Tools and Models for Data Science [Graduate Level]
Description
This course is an introduction to modern data science. Data science is the study of how to extract actionable, non-trivial knowledge from data. The course will focus on the software tools used by practitioners of modern data science, the mathematical and statistical models that are employed in conjunction with such software tools and the applications of these tools and systems to different problems and domains. On the tools side, we will cover the basics of relational database systems, as well as modern systems for manipulating large data sets such as Apache Spark, and Google’s TensorFlow. On the models side, the course will cover standard supervised and unsupervised models for data analysis and pattern discovery.
Course Objectives
At the end of this course, students will understand the development and use of modern machine learning tools, including Spark and TensorFlow, and will be able to implement machine learning algorithms using these tools. They will have basic skills in querying relational databases and will understand and be able to implement and use common data science models, including gradient descent, K-nearest neighbors, deep learning and more. They will also be familiar with the theoretical basis and underlying research that motivated the systems and models discussed in class.

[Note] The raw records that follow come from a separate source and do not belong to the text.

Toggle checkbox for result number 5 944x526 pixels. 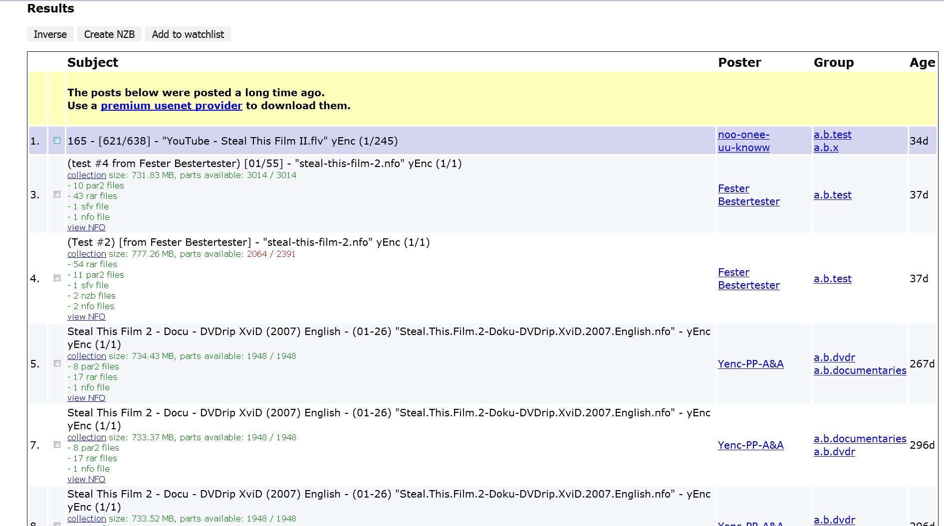57,363
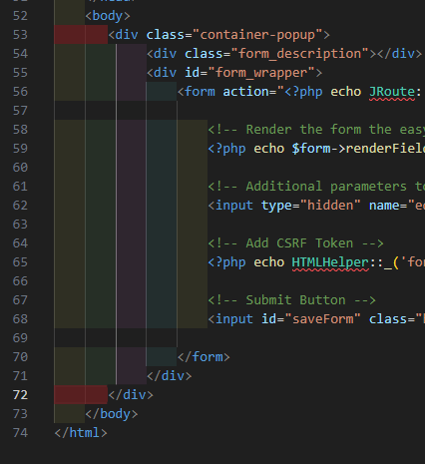Click the hidden input type value
Image resolution: width=425 pixels, height=464 pixels.
tap(330, 206)
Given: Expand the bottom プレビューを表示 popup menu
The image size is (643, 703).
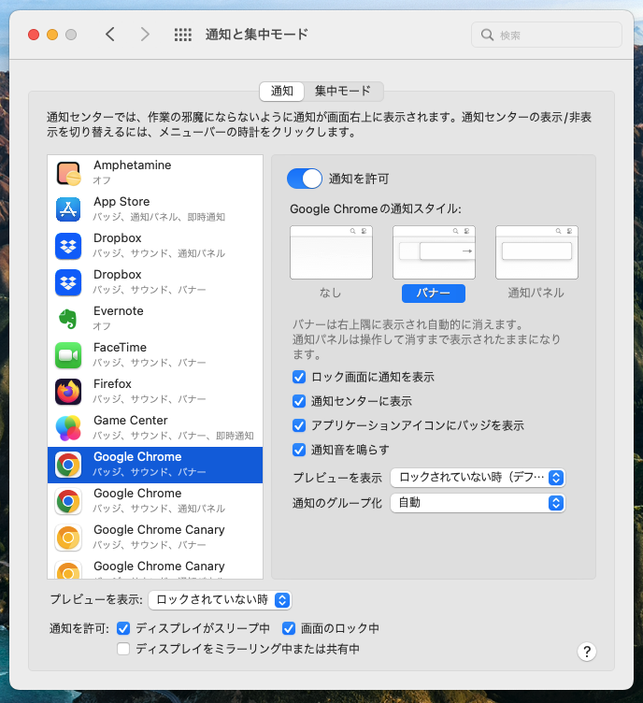Looking at the screenshot, I should 221,600.
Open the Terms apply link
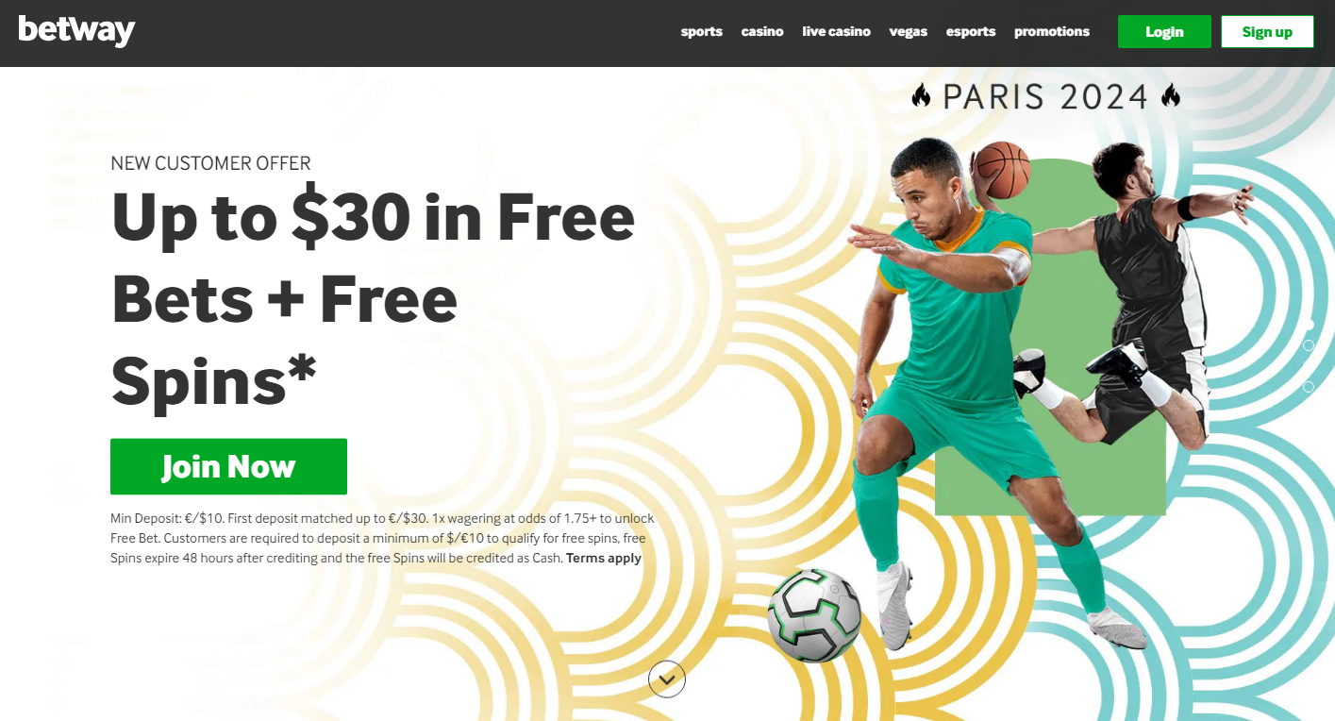 click(604, 558)
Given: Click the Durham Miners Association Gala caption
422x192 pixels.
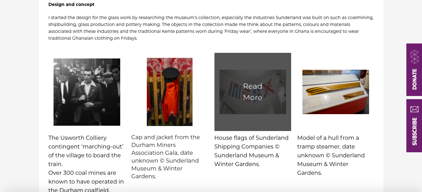Looking at the screenshot, I should [165, 156].
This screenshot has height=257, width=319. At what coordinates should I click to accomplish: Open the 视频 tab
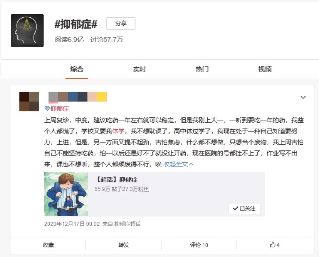click(265, 69)
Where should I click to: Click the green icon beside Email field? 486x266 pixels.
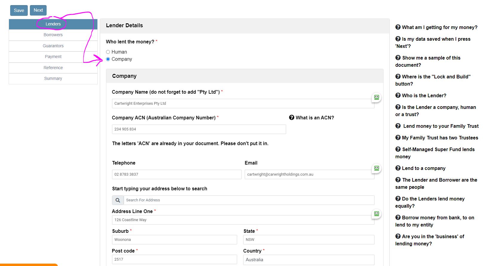pos(376,168)
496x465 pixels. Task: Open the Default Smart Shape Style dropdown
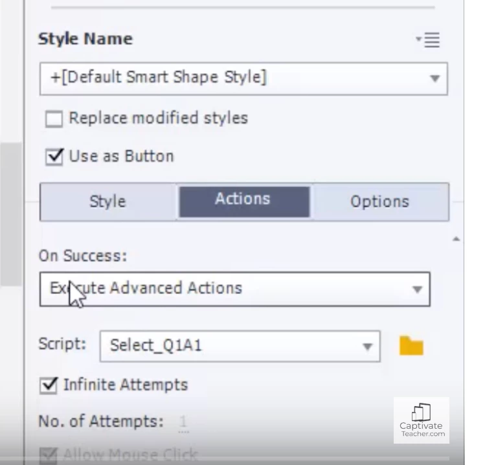point(243,79)
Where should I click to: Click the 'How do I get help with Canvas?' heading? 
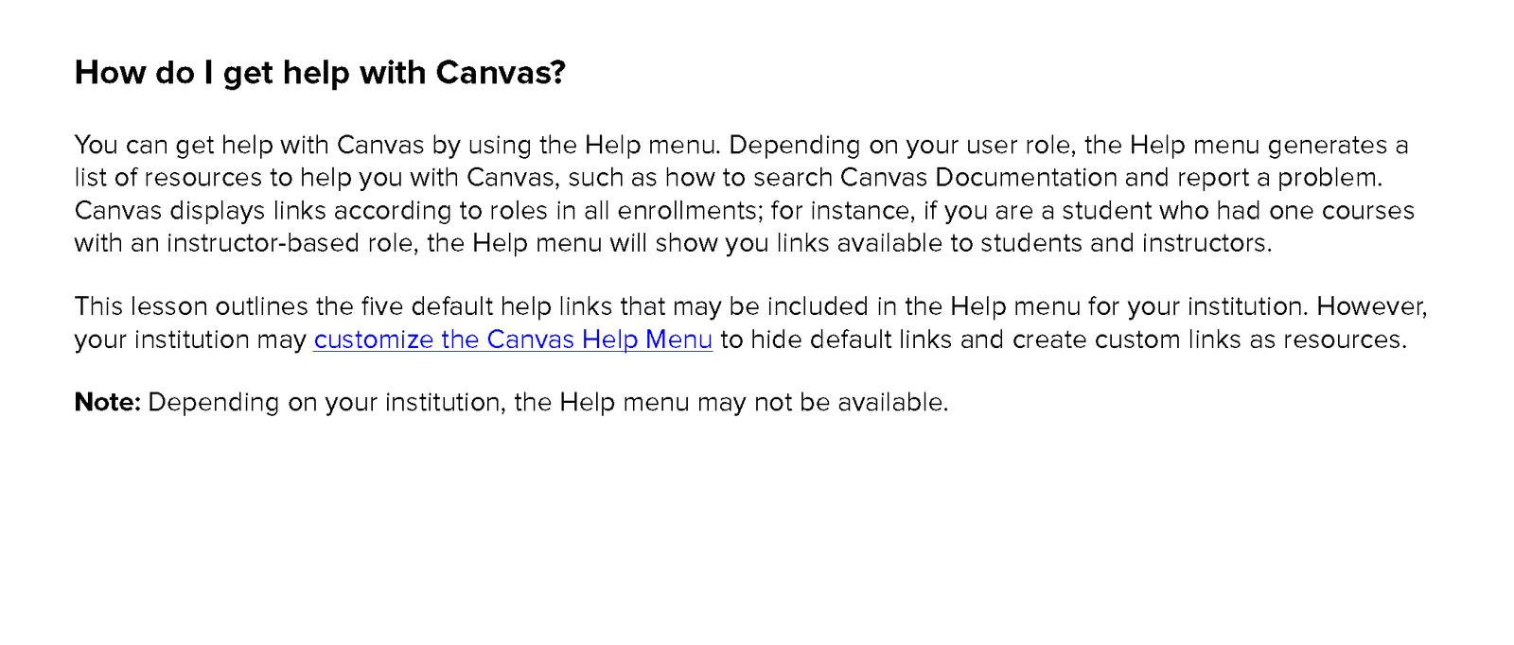pos(320,73)
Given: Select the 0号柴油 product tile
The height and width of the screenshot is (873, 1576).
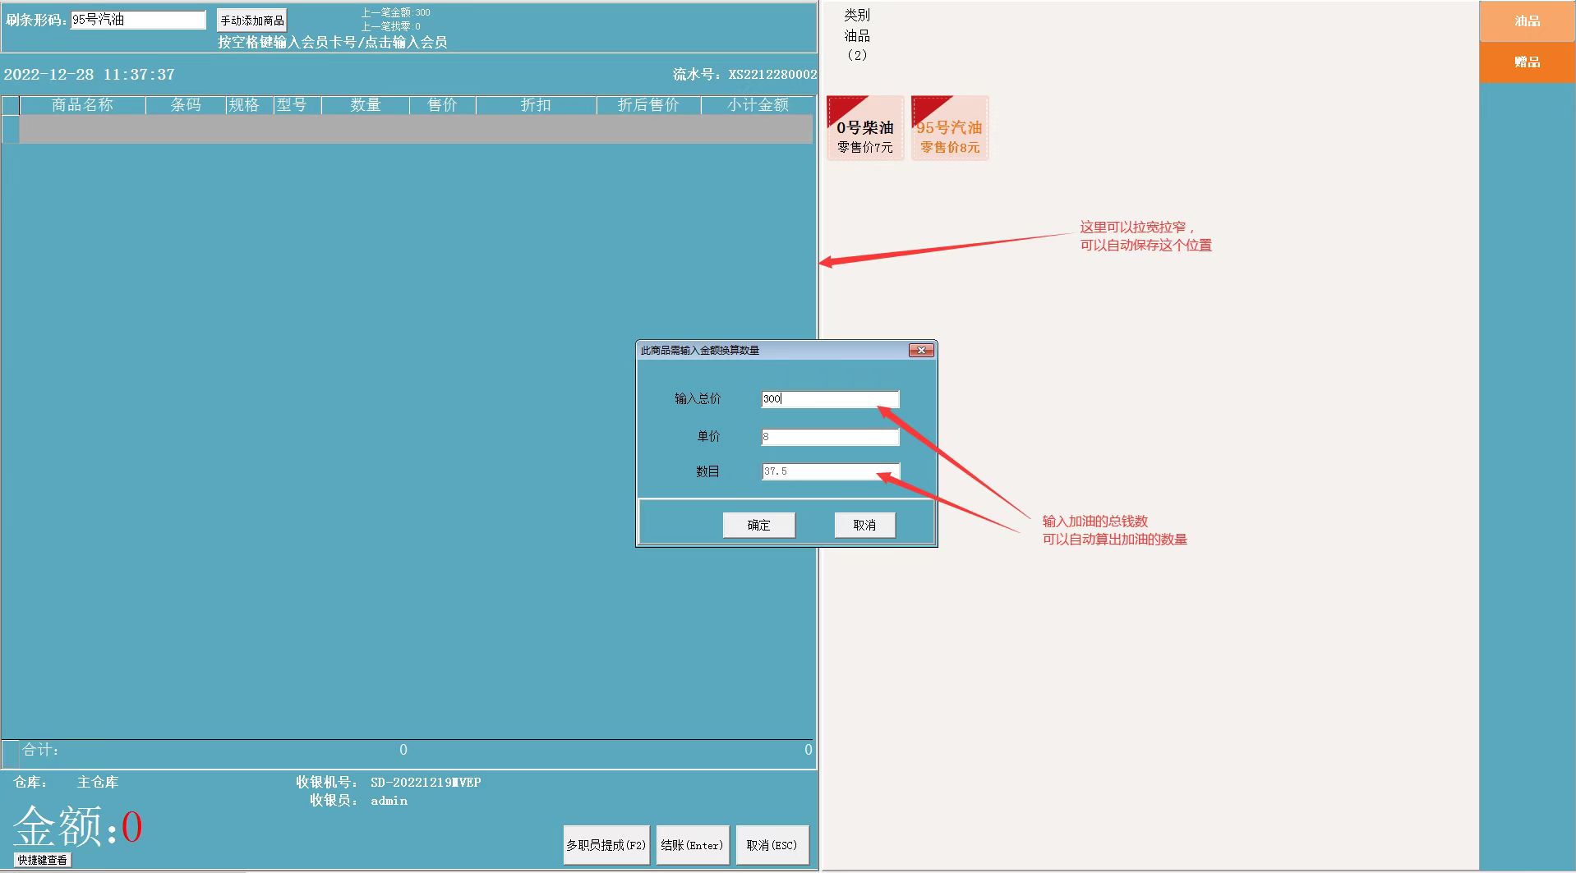Looking at the screenshot, I should tap(864, 129).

Prerequisites: Mathematical sophistication (calculus, statistics) and programming skills that would be acquired in an undergraduate computer science program are expected. Programming will be in Python and SQL (SQL is covered in the course).
Grading and Evaluation
Your grade is based upon a set of programming assignments (60% of your grade; each is worth 10% of your grade), lab meetings (10% of your grade), Research summaries (10% of your grade) and four written exercises (20% of your grade).
The lecture schedule is:
- Course Overview
- Introduction to Relational Databases1
- Relational Calculus
- Relational Algebra
- Declarative SQL 1
- Declarative SQL 2
- Declarative SQL 3
- DML & DDL
- Imperative SQL 1
- Imperative SQL 2
- Introduction to Big Data and MapReduce
- Python for Data Science
- Spark2
- Introduction to Modeling 1
- Introduction to Modeling 2
- Optimization basics: Gradient descent3
- Optimization basics: Newton’s method3
- Optimization basics: Expectation maximization4,5
- Intro to supervised learning5
- Linear regression5
- Generalized linear models6
- Support Vector Machines5,8
- Over-fitting and regularization5,8
- Sequential models3
- Introduction to Neural Networks8
- Learning in Neural Networks
- Recurrent Neural Networks
- Deep Learning with LSTM
- Introduction to unsupervised learning
- Mixture models5, 9
- Outliers10
- Dimensionality reduction11, 12
1There are many textbooks that describe the theory and practice of database systems. Two good ones are: “A First Course in Database Systems”, by Ullman and Widom and “Database Systems The Complete Book”, by Garcia-Molina, Ullman and Widom.
2 The “official” (and succinct) guide to programming with Spark RDDs is available at https://spark.apache.org/docs/latest/rdd-programming-guide.html#transformations.
3For more information on unconstrained minimization, check out Chapter 9 in the textbook Convex Optimization , by Boyd and VandenBerghe, available at https://web.stanford.edu/~boyd/cvxbook/bv_cvxbook.pdf.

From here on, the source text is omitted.